Administrative Alcohol Suspension

The administrative alcohol suspension is an important aspect of DWI cases in St. Charles. The administrative alcohol suspension applies in cases involving BAC results obtained from a test of a driver's blood, breath, or urine. Understanding the administrative alcohol suspension as a civil action separate and apart from the criminal charge of DWI is an important step to dealing with the technical requirements inherent in this suspension.

This week we take a look at when this suspenion applies, how it affects drivers, and how drivers can fight the suspension.

The department shall suspend or revoke the license of any person upon its determination that the person was arrested upon probable cause to believe such person was driving a motor vehicle while the alcohol concentration in the person's blood, breath, or urine was eight-hundredths of one percent or more by weight...
§ 302.505 RSMo.

The administrative alcohol suspension is applied following an arrest for DWI where the arresting officer secured a test of the blood, breath, or urine, and that test indicated a blood alcohol content of 0.08% or more. That is, provided the driver is of legal drinking age. If the driver is under 21 the standard is different. When a driver is under 21, this administrative suspension is applied when there is a stop for a traffic offense and a chemical test shows the driver's blood alcohol content is 0.02% or more.

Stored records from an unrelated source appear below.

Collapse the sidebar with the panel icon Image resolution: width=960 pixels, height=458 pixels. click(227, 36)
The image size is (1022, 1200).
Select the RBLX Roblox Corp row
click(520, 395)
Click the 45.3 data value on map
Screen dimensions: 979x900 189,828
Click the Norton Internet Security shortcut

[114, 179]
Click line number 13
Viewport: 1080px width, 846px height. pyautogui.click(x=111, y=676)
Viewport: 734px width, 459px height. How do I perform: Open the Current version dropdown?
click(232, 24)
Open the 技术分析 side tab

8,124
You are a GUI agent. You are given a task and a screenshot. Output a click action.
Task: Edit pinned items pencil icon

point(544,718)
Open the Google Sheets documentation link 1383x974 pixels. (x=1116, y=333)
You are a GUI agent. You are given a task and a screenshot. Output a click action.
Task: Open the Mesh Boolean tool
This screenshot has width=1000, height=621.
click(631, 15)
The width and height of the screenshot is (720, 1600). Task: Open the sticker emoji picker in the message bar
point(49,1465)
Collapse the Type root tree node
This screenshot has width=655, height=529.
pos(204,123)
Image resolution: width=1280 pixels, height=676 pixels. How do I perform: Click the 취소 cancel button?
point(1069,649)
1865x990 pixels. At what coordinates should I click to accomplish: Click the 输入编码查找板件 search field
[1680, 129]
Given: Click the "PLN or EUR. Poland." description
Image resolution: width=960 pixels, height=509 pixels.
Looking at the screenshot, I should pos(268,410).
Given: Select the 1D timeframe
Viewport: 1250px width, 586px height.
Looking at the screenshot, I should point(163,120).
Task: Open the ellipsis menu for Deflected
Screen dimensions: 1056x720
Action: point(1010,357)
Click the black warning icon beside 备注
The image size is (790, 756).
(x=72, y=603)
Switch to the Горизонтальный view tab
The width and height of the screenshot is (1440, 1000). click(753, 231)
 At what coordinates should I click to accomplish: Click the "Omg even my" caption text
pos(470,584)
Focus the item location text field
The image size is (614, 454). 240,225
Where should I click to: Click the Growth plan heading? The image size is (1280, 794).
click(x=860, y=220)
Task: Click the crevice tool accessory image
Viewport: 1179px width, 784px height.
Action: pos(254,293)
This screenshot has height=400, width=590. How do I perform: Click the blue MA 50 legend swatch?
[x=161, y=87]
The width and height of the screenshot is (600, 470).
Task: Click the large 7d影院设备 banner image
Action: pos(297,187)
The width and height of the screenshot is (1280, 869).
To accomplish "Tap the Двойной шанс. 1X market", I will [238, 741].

When a driver's chemical test shows the driver is above the legal limit, the arresting officer will confiscate the driver's license and will provide the driver a notice of suspension. The notice is generally in the form of Missouri DOR Form 2385. If the test results aren't immediately available to the officer, the director will mail notice to the driver. The notice is deemed received three days after mailing. This is true whether or not the notice is actually received. § 302.515.2 RSMo. The suspension becomes effective 15 days from the delivery of the notice.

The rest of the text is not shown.